**What is needed:**
Could you pull out every one of the lines below and reproduce each verbatim, changing nothing?

**Exercise materials:**

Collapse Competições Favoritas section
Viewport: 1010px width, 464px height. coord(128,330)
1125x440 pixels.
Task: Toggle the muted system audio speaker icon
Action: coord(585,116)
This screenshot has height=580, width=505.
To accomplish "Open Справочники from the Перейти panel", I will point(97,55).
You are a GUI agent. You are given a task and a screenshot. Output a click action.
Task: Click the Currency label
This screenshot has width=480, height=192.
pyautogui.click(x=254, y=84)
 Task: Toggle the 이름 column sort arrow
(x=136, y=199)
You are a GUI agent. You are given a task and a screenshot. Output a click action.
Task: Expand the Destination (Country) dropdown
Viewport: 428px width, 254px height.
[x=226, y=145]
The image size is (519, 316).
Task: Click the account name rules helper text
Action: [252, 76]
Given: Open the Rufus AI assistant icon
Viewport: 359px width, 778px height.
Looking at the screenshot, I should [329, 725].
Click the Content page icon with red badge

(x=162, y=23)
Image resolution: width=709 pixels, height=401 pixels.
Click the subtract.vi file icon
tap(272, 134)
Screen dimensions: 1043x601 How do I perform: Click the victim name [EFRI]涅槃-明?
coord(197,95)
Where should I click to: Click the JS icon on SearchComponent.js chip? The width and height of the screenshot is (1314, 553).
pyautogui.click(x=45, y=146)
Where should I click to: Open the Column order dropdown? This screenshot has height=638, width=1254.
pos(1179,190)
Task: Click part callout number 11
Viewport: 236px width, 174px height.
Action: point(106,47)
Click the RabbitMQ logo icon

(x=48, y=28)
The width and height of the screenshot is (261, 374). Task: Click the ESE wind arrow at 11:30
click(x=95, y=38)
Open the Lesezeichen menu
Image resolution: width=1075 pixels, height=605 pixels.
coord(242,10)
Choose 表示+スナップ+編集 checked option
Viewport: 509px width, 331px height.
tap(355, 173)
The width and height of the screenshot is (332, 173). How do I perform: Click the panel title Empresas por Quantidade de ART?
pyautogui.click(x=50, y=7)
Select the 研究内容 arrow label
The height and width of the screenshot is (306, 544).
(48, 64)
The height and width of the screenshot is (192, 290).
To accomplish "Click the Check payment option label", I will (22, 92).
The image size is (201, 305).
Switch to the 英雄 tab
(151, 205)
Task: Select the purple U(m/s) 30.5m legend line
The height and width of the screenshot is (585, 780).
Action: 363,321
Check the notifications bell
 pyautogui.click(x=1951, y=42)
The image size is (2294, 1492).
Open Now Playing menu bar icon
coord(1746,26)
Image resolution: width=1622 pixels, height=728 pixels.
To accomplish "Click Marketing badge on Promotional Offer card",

**Final answer:**
Collapse Competições Favoritas section
Viewport: 1010px width, 464px height. coord(128,330)
1125x440 pixels.
Task: Toggle the muted system audio speaker icon
Action: coord(585,116)
This screenshot has height=580, width=505.
To accomplish "Open Справочники from the Перейти panel", I will point(97,55).
You are a GUI agent. You are given a task and a screenshot. Output a click action.
Task: Click the Currency label
This screenshot has width=480, height=192.
pyautogui.click(x=254, y=84)
 Task: Toggle the 이름 column sort arrow
(x=136, y=199)
You are a GUI agent. You are given a task and a screenshot. Output a click action.
Task: Expand the Destination (Country) dropdown
Viewport: 428px width, 254px height.
[x=226, y=145]
The image size is (519, 316).
Task: Click the account name rules helper text
Action: [252, 76]
Given: Open the Rufus AI assistant icon
Viewport: 359px width, 778px height.
Looking at the screenshot, I should [329, 725].
Click the Content page icon with red badge

(x=162, y=23)
Image resolution: width=709 pixels, height=401 pixels.
Click the subtract.vi file icon
tap(272, 134)
Screen dimensions: 1043x601 How do I perform: Click the victim name [EFRI]涅槃-明?
coord(197,95)
Where should I click to: Click the JS icon on SearchComponent.js chip? The width and height of the screenshot is (1314, 553).
pyautogui.click(x=45, y=146)
Where should I click to: Open the Column order dropdown? This screenshot has height=638, width=1254.
pos(1179,190)
Task: Click part callout number 11
Viewport: 236px width, 174px height.
Action: point(106,47)
Click the RabbitMQ logo icon

(x=48, y=28)
The width and height of the screenshot is (261, 374). Task: Click the ESE wind arrow at 11:30
click(x=95, y=38)
Open the Lesezeichen menu
Image resolution: width=1075 pixels, height=605 pixels.
coord(242,10)
Choose 表示+スナップ+編集 checked option
Viewport: 509px width, 331px height.
tap(355, 173)
The width and height of the screenshot is (332, 173). How do I perform: Click the panel title Empresas por Quantidade de ART?
pyautogui.click(x=50, y=7)
Select the 研究内容 arrow label
The height and width of the screenshot is (306, 544).
(48, 64)
The height and width of the screenshot is (192, 290).
To accomplish "Click the Check payment option label", I will (22, 92).
The image size is (201, 305).
Switch to the 英雄 tab
(151, 205)
Task: Select the purple U(m/s) 30.5m legend line
The height and width of the screenshot is (585, 780).
Action: 363,321
Check the notifications bell
 pyautogui.click(x=1951, y=42)
The image size is (2294, 1492).
Open Now Playing menu bar icon
coord(1746,26)
Image resolution: width=1622 pixels, height=728 pixels.
To accomplish "Click Marketing badge on Promotional Offer card",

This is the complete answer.